Agreement with Direct Energy to resolve concerns in Ontario water heater industry

Direct Energy will pay $1 million penalty, despite exiting market

October 30, 2015 — OTTAWA, ON — Competition Bureau

The Competition Bureau has reached an agreement with Direct Energy Marketing Limited to resolve concerns that it restricted competition and limited consumer choice in Ontario’s residential water heater industry.

Under the terms of the consent agreement registered today with the Competition Tribunal, Direct Energy will pay an administrative monetary penalty of $1 million. In addition, the agreement encourages future compliance by requiring Direct Energy to establish and maintain a corporate compliance program in the event it re‑enters the residential water heater market in Ontario in the next ten years. While Direct Energy exited the market for water heater rentals in Ontario in 2014, the Bureau continued to pursue a resolution that addresses its past conduct.

In December 2012, the Bureau filed applications with the Tribunal against Reliance Comfort Limited Partnership and Direct Energy. The applications alleged that both companies had implemented anti‑competitive water heater return policies and procedures aimed at preventing consumers from switching to competitors. The Bureau alleged that, as a result of those practices, many customers were left with little choice but to continue their rental agreements, even if they wanted to purchase a new water heater or switch to another rental provider. For consumers who wish to purchase new water heaters, instead of continuing to pay rental fees, this is an important issue. The decision to purchase, rather than rent a water heater, can lead to substantial savings for consumers.

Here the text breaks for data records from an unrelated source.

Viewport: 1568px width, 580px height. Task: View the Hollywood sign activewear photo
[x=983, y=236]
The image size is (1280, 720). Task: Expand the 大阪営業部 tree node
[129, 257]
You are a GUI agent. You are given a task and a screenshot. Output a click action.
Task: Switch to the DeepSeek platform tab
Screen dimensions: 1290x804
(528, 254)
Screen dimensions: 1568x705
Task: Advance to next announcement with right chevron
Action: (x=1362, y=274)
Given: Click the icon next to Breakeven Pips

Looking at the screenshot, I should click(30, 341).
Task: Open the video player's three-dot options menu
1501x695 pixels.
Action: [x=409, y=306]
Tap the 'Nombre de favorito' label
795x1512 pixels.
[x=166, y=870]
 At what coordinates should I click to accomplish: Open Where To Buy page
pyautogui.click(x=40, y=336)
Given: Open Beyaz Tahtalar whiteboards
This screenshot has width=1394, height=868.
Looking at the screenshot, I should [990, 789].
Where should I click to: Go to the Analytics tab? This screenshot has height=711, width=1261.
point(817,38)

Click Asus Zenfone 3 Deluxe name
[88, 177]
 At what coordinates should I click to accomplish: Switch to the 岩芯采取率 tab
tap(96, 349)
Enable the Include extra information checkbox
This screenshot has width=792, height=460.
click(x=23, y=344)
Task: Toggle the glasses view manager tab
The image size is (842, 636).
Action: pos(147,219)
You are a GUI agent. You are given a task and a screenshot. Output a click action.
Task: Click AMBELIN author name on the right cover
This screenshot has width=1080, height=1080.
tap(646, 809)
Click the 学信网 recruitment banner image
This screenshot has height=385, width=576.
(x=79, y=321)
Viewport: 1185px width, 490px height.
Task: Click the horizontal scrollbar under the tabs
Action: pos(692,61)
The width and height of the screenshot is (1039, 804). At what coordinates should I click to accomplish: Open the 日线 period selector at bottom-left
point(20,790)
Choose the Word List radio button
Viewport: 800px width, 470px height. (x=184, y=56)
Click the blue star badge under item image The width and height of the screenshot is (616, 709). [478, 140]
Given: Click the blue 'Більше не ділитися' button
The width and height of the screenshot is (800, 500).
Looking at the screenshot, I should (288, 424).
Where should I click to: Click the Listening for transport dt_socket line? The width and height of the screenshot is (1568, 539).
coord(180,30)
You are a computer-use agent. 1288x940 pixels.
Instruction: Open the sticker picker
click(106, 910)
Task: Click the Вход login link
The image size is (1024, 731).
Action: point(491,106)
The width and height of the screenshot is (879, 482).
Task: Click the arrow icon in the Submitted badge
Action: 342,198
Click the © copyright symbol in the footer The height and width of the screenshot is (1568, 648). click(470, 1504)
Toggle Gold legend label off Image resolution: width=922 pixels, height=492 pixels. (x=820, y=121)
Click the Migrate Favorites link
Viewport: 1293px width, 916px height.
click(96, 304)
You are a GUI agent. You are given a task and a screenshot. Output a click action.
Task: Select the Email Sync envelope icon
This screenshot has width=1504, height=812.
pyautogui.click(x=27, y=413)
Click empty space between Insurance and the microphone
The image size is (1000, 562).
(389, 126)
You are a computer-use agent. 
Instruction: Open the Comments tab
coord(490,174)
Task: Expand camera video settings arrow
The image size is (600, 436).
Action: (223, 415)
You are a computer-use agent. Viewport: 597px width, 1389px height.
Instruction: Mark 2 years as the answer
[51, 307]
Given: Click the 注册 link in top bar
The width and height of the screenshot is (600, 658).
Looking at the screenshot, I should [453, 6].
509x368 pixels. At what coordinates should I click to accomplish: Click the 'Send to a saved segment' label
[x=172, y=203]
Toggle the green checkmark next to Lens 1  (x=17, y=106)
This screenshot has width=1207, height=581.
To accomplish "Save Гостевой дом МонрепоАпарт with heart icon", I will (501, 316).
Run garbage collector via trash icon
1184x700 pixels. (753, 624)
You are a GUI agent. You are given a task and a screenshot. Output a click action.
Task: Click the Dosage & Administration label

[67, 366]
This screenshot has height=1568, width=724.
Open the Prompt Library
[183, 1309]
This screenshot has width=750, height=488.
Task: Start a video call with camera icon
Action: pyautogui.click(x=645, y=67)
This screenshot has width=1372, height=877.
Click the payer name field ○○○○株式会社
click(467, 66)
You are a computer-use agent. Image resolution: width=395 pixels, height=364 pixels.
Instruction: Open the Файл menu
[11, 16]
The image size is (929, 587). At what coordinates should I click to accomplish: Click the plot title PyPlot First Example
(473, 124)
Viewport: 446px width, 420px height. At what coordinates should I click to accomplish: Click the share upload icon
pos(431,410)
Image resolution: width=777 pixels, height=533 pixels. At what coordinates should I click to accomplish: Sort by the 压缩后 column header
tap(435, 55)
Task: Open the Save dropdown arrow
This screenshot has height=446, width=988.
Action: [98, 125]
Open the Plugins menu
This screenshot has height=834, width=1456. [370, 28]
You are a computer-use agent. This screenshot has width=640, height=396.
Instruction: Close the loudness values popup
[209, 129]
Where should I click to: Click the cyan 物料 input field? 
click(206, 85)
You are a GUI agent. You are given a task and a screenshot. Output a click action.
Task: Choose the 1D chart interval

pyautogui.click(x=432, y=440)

In November 2014, the Bureau obtained commitments from EnerCare Inc., the company which acquired Direct Energy’s water heater rental business in Ontario, that it would not continue Direct Energy’s alleged anti‑competitive policies and practices. At the same time, the Bureau announced that it had reached a consent agreement with Reliance that resolved the competition concerns raised by the Bureau. For further information on those resolutions, please see the related information below.

In December 2014, the Tribunal ruled that the Commissioner can pursue an order against Direct Energy, even though Direct Energy has exited the market.

In an effort to protect Canadians, the Bureau has been and continues to be active in the water heater industry by taking a number of enforcement actions to ensure that businesses comply with the Competition Act. In addition to the matters described above, other recent actions in this area include:

  • On November 17, 2014, the Bureau cleared Reliance’s acquisition of National Energy Corporation, subject to the terms of the consent agreement reached between the Bureau and Reliance, announced on November 6, 2014.
  • Under the terms of a consent agreement announced on November 24, 2014, National Home Services was required to pay $7 million for misleading door‑to‑door water heater promotions, which included money back to consumers.
  • The Bureau continues to investigate alleged deceptive door‑to‑door marketing practices by other water heater providers.


"We are pleased that Direct Energy has taken the steps necessary to address the competition concerns identified by the Bureau. The resolution announced today, along with the ruling by the Tribunal, send a clear message that companies cannot evade responsibility for contravening the Competition Act just because they have ceased the conduct or exited the market."